Show HN: I'm tired of corrupt US politicians, so I created this - pmarket
http://www.politicianmarket.com/
======
scott_s
I'm going to crib from my own post from two days ago:

Donations don't literally buy votes, but what they do literally buy is face
time. That is, people in Congress will hold fundraisers, and lobbyists pay to
attend those fundraisers. The understanding is that the lobbyists who attend
those fundraisers will have time to talk to the politician about the issues
their clients care about.

This episode of Planet Money clearly demonstrates this:
[http://www.npr.org/blogs/money/2011/11/01/141913370/the-
tues...](http://www.npr.org/blogs/money/2011/11/01/141913370/the-tuesday-
podcast-inside-washingtons-money-machine)

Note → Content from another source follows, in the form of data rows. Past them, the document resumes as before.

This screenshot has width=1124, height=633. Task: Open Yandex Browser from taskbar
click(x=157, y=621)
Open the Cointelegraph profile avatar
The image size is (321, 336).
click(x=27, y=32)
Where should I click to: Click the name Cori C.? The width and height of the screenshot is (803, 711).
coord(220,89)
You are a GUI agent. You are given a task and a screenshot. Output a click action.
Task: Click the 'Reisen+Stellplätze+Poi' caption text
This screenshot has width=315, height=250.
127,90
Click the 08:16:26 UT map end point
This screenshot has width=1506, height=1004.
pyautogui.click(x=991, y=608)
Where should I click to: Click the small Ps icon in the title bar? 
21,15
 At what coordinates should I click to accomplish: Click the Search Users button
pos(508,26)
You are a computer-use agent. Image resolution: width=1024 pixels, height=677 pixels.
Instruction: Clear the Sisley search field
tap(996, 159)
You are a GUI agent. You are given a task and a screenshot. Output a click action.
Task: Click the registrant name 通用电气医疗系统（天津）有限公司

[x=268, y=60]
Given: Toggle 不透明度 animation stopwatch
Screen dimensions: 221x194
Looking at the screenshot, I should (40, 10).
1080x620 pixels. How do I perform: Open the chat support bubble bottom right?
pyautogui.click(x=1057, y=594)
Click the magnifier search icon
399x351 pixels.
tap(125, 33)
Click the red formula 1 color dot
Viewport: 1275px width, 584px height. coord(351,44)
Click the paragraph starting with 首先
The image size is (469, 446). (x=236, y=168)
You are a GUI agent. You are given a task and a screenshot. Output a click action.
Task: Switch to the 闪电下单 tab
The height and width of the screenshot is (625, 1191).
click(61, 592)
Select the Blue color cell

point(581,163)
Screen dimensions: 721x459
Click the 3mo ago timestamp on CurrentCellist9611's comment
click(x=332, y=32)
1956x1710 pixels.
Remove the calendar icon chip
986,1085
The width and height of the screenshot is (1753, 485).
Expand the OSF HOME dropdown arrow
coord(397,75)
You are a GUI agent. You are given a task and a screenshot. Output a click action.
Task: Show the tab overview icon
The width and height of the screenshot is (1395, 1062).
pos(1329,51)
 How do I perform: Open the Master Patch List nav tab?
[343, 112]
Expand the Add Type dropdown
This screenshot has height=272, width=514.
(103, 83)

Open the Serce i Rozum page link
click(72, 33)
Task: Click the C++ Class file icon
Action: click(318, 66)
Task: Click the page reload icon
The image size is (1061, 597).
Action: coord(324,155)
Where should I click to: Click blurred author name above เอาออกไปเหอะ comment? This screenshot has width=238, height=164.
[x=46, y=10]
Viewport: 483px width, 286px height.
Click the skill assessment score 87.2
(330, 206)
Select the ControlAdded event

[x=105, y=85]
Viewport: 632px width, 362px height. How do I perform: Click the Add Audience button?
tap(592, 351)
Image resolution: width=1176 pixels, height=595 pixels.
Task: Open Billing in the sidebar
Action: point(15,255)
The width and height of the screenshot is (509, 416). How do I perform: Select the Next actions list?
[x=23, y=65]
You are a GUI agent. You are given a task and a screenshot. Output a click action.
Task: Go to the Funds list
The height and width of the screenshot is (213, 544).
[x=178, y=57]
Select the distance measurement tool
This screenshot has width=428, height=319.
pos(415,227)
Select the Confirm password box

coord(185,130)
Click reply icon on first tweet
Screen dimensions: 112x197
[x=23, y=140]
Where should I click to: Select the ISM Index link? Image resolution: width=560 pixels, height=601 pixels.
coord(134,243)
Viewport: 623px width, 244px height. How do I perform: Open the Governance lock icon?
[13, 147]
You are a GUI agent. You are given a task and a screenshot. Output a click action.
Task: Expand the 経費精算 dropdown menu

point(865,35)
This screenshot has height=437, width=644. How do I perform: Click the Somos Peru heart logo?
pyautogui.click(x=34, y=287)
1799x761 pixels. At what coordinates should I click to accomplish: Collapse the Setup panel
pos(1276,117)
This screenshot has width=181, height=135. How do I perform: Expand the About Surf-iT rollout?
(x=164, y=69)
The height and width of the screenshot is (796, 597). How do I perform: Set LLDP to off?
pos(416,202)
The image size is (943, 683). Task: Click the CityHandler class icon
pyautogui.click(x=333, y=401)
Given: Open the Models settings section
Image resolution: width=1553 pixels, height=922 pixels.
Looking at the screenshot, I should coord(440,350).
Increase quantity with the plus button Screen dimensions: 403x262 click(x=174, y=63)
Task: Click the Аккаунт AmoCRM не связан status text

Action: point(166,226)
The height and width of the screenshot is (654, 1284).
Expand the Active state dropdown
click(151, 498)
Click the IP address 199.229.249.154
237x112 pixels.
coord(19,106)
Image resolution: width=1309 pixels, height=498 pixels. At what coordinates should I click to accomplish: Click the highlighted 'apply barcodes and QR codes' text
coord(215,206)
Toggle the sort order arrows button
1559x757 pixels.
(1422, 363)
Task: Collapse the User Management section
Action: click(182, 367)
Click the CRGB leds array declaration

Edit: I remove the SOPA specific stuff, and didn't realize that in doing so, I
removed the punchline. The implication of the above is that politicians'
agenda becomes set by those who have the money to pay lobbyists. When you
spend a lot of time talking to a bunch of people with an agenda, you will
start to think about that agenda a lot. It's a natural consequence of the
circumstances and the incentives.

I've harped on this point several times in the last few days. My reason is
simple: we must understand the real problem before we can fix it. And the real
problem is not "Vote for _x_ and I'll give you money." That is illegal. What I
described above is legal, and while it is not illegal corruption, it is _a_
corruption of how we want the system to work.

And I stole that last sentiment from Lawrence Lessig:
<http://www.youtube.com/watch?v=Ik1AK56FtVc> Someone else here linked to that
a few days ago, and it's worth watching.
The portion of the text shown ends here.